-- Set problem --
Reproduce every one of the rows below, substituting "arrow" for "chevron" and leaving everything else unchanged. Omit the pictures from your answer.

-- Materials provided --
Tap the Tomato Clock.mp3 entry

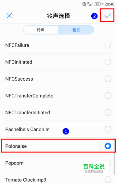[59, 178]
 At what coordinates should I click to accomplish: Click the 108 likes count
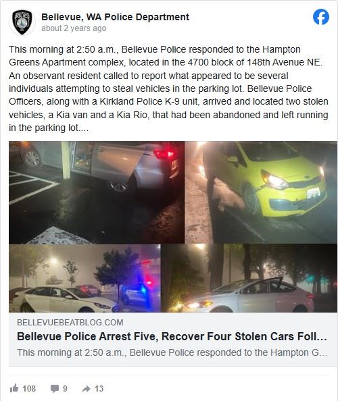tap(29, 389)
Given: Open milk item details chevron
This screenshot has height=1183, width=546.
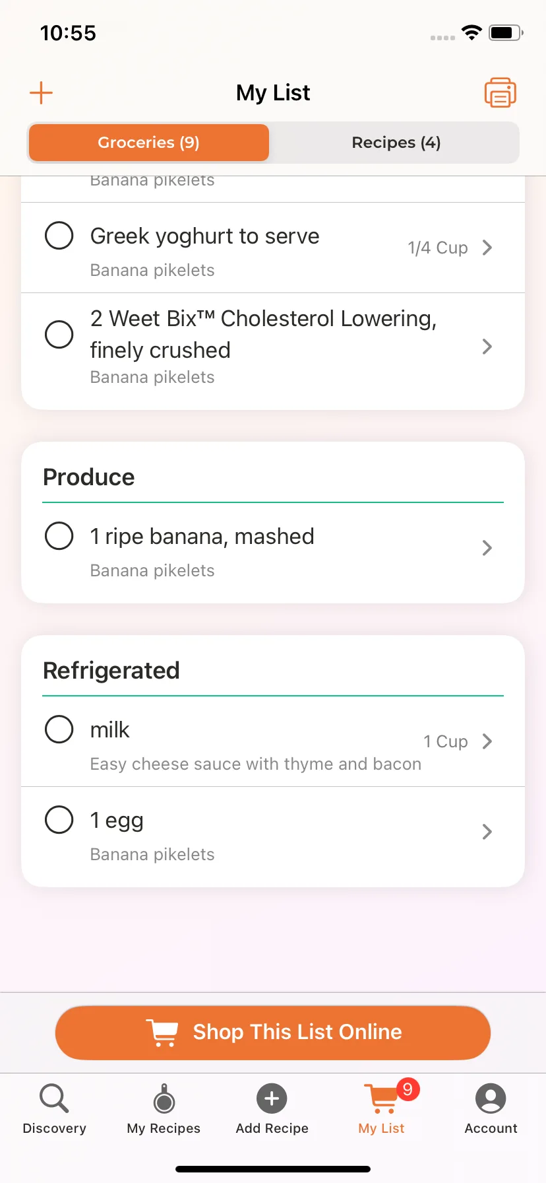Looking at the screenshot, I should click(x=487, y=741).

-- The output --
Tap the Tomato Clock.mp3 entry

[59, 178]
 At what coordinates should I click to accomplish: Click the 108 likes count
tap(29, 389)
Given: Open milk item details arrow
This screenshot has height=1183, width=546.
Looking at the screenshot, I should click(x=487, y=741).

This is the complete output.